#### SHORT EXERCISE:
Copy the items below, putting "Branch Office" in place of "Headquarters" and leaving everything else unchanged.

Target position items
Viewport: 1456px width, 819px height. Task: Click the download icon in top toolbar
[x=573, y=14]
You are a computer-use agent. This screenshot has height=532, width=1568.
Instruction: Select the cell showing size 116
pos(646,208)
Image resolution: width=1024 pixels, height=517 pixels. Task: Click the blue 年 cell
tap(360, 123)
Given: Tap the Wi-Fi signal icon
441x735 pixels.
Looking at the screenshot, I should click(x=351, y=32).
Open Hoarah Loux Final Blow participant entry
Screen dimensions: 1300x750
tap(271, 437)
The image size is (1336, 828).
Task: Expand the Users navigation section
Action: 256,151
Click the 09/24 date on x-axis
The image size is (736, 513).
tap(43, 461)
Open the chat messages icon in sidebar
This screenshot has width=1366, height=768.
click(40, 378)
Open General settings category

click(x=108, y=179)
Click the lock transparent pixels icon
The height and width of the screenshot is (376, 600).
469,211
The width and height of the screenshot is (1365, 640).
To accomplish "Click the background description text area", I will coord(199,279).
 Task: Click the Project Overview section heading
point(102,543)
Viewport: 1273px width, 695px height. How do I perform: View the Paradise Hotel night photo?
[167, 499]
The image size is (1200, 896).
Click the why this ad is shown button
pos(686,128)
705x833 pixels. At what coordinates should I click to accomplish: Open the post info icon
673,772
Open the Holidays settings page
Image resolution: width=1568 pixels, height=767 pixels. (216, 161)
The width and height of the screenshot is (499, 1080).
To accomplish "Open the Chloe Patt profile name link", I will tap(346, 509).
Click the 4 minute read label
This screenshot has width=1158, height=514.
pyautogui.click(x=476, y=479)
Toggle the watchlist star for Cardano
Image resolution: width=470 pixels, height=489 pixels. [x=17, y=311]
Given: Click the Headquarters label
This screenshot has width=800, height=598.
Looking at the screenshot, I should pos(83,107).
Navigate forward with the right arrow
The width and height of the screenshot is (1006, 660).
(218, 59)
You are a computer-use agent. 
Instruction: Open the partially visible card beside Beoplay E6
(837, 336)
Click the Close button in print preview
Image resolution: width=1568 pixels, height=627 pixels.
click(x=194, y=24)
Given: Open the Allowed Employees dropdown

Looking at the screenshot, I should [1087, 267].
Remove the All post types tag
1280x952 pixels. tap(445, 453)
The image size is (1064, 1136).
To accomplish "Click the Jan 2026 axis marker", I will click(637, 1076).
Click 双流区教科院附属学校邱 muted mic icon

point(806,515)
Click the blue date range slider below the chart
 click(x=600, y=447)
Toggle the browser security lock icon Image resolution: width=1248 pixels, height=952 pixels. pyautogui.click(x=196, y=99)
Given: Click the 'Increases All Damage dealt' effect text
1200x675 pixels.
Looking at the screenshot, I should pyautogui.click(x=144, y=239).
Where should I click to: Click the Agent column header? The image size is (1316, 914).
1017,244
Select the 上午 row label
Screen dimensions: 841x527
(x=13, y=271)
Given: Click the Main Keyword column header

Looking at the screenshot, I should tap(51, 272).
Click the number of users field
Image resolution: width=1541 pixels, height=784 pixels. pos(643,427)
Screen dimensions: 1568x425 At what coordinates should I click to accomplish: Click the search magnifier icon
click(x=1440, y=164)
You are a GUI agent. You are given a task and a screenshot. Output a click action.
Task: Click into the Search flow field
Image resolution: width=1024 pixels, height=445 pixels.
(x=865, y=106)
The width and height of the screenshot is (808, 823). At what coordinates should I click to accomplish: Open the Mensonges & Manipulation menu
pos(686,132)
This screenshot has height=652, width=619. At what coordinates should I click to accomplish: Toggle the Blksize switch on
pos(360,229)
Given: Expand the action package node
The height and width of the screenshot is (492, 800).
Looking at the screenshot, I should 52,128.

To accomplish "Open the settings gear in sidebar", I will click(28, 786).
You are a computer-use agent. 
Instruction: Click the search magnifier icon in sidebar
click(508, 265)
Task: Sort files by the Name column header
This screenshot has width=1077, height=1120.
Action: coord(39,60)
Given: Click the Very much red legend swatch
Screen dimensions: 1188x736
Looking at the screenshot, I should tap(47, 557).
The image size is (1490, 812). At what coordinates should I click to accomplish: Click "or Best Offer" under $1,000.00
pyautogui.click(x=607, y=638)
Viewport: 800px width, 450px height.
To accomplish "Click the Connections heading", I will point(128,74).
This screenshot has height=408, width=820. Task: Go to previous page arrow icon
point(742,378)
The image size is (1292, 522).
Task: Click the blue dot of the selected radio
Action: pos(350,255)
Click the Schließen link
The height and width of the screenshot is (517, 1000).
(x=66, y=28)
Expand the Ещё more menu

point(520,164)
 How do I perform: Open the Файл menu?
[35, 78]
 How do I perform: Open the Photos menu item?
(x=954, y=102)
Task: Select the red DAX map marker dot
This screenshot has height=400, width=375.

#### EXPECTED ANSWER:
Viewport: 1456px width, 819px height. Task: Click the download icon in top toolbar
[x=573, y=14]
You are a computer-use agent. This screenshot has height=532, width=1568.
Instruction: Select the cell showing size 116
pos(646,208)
Image resolution: width=1024 pixels, height=517 pixels. Task: Click the blue 年 cell
tap(360, 123)
Given: Tap the Wi-Fi signal icon
441x735 pixels.
Looking at the screenshot, I should click(x=351, y=32).
Open Hoarah Loux Final Blow participant entry
Screen dimensions: 1300x750
tap(271, 437)
The image size is (1336, 828).
Task: Expand the Users navigation section
Action: 256,151
Click the 09/24 date on x-axis
The image size is (736, 513).
tap(43, 461)
Open the chat messages icon in sidebar
This screenshot has width=1366, height=768.
click(40, 378)
Open General settings category

click(x=108, y=179)
Click the lock transparent pixels icon
The height and width of the screenshot is (376, 600).
469,211
The width and height of the screenshot is (1365, 640).
To accomplish "Click the background description text area", I will coord(199,279).
 Task: Click the Project Overview section heading
point(102,543)
Viewport: 1273px width, 695px height. How do I perform: View the Paradise Hotel night photo?
[167, 499]
The image size is (1200, 896).
Click the why this ad is shown button
pos(686,128)
705x833 pixels. At what coordinates should I click to accomplish: Open the post info icon
673,772
Open the Holidays settings page
Image resolution: width=1568 pixels, height=767 pixels. (216, 161)
The width and height of the screenshot is (499, 1080).
To accomplish "Open the Chloe Patt profile name link", I will tap(346, 509).
Click the 4 minute read label
This screenshot has width=1158, height=514.
pyautogui.click(x=476, y=479)
Toggle the watchlist star for Cardano
Image resolution: width=470 pixels, height=489 pixels. [x=17, y=311]
Given: Click the Branch Office label
This screenshot has width=800, height=598.
Looking at the screenshot, I should pos(83,107).
Navigate forward with the right arrow
The width and height of the screenshot is (1006, 660).
(218, 59)
You are a computer-use agent. 
Instruction: Open the partially visible card beside Beoplay E6
(837, 336)
Click the Close button in print preview
Image resolution: width=1568 pixels, height=627 pixels.
click(x=194, y=24)
Given: Open the Allowed Employees dropdown

Looking at the screenshot, I should [1087, 267].
Remove the All post types tag
1280x952 pixels. tap(445, 453)
The image size is (1064, 1136).
To accomplish "Click the Jan 2026 axis marker", I will click(637, 1076).
Click 双流区教科院附属学校邱 muted mic icon

point(806,515)
Click the blue date range slider below the chart
 click(x=600, y=447)
Toggle the browser security lock icon Image resolution: width=1248 pixels, height=952 pixels. pyautogui.click(x=196, y=99)
Given: Click the 'Increases All Damage dealt' effect text
1200x675 pixels.
Looking at the screenshot, I should pyautogui.click(x=144, y=239).
Where should I click to: Click the Agent column header? The image size is (1316, 914).
1017,244
Select the 上午 row label
Screen dimensions: 841x527
(x=13, y=271)
Given: Click the Main Keyword column header

Looking at the screenshot, I should tap(51, 272).
Click the number of users field
Image resolution: width=1541 pixels, height=784 pixels. pos(643,427)
Screen dimensions: 1568x425 At what coordinates should I click to accomplish: Click the search magnifier icon
click(x=1440, y=164)
You are a GUI agent. You are given a task and a screenshot. Output a click action.
Task: Click into the Search flow field
Image resolution: width=1024 pixels, height=445 pixels.
(x=865, y=106)
The width and height of the screenshot is (808, 823). At what coordinates should I click to accomplish: Open the Mensonges & Manipulation menu
pos(686,132)
This screenshot has height=652, width=619. At what coordinates should I click to accomplish: Toggle the Blksize switch on
pos(360,229)
Given: Expand the action package node
The height and width of the screenshot is (492, 800).
Looking at the screenshot, I should 52,128.

To accomplish "Open the settings gear in sidebar", I will click(28, 786).
You are a computer-use agent. 
Instruction: Click the search magnifier icon in sidebar
click(508, 265)
Task: Sort files by the Name column header
This screenshot has width=1077, height=1120.
Action: coord(39,60)
Given: Click the Very much red legend swatch
Screen dimensions: 1188x736
Looking at the screenshot, I should tap(47, 557).
The image size is (1490, 812). At what coordinates should I click to accomplish: Click "or Best Offer" under $1,000.00
pyautogui.click(x=607, y=638)
Viewport: 800px width, 450px height.
To accomplish "Click the Connections heading", I will point(128,74).
This screenshot has height=408, width=820. Task: Go to previous page arrow icon
point(742,378)
The image size is (1292, 522).
Task: Click the blue dot of the selected radio
Action: pos(350,255)
Click the Schließen link
The height and width of the screenshot is (517, 1000).
(x=66, y=28)
Expand the Ещё more menu

point(520,164)
 How do I perform: Open the Файл menu?
[35, 78]
 How do I perform: Open the Photos menu item?
(x=954, y=102)
Task: Select the red DAX map marker dot
This screenshot has height=400, width=375.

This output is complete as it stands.